* _PROBLEM TO WORK ON_
Reproduce verbatim the part of the data that opens with the line containing "Open the 小窗" and continues through the last line of the data, including both of those lines.

--- START EXTRACTED INFORMATION ---

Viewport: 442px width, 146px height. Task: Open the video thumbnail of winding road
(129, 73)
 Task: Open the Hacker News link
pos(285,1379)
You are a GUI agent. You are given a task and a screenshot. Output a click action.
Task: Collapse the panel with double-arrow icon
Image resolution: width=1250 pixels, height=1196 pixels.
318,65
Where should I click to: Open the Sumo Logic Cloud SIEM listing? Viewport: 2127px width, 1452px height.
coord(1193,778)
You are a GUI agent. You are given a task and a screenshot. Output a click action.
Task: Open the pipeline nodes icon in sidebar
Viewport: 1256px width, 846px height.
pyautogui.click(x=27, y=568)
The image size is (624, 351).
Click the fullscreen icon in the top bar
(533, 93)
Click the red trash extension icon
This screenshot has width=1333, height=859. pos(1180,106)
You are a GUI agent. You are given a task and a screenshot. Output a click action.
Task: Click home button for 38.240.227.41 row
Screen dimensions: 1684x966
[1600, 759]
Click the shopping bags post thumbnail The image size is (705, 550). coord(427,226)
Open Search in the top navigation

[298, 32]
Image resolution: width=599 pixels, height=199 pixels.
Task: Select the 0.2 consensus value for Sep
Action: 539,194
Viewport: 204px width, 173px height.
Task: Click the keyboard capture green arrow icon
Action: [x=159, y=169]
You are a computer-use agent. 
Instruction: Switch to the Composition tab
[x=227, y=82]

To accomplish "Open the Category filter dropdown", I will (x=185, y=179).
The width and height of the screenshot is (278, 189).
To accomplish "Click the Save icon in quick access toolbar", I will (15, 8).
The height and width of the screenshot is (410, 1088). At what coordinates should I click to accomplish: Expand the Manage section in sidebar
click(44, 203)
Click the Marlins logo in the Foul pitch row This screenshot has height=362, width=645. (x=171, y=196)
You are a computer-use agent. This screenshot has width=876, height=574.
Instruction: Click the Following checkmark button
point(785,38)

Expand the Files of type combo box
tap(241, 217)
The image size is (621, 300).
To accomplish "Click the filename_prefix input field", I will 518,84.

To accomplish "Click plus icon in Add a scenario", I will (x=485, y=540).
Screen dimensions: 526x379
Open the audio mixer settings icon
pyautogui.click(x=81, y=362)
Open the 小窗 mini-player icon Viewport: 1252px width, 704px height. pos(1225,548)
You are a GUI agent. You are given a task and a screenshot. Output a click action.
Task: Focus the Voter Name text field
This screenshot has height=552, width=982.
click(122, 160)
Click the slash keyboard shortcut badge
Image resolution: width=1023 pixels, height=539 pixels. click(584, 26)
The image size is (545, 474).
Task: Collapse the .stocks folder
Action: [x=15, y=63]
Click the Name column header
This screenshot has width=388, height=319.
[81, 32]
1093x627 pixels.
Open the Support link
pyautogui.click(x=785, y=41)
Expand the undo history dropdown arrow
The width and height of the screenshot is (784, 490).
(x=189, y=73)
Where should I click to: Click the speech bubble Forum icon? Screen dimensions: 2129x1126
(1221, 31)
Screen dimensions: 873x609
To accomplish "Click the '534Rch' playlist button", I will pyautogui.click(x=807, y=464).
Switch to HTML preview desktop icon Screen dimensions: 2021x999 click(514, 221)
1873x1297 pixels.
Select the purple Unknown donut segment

--- END EXTRACTED INFORMATION ---

* _TASK SOLUTION_
Open the 小窗 mini-player icon Viewport: 1252px width, 704px height. pos(1225,548)
You are a GUI agent. You are given a task and a screenshot. Output a click action.
Task: Focus the Voter Name text field
This screenshot has height=552, width=982.
click(122, 160)
Click the slash keyboard shortcut badge
Image resolution: width=1023 pixels, height=539 pixels. click(584, 26)
The image size is (545, 474).
Task: Collapse the .stocks folder
Action: [x=15, y=63]
Click the Name column header
This screenshot has width=388, height=319.
[81, 32]
1093x627 pixels.
Open the Support link
pyautogui.click(x=785, y=41)
Expand the undo history dropdown arrow
The width and height of the screenshot is (784, 490).
(x=189, y=73)
Where should I click to: Click the speech bubble Forum icon? Screen dimensions: 2129x1126
(1221, 31)
Screen dimensions: 873x609
To accomplish "Click the '534Rch' playlist button", I will pyautogui.click(x=807, y=464).
Switch to HTML preview desktop icon Screen dimensions: 2021x999 click(514, 221)
1873x1297 pixels.
Select the purple Unknown donut segment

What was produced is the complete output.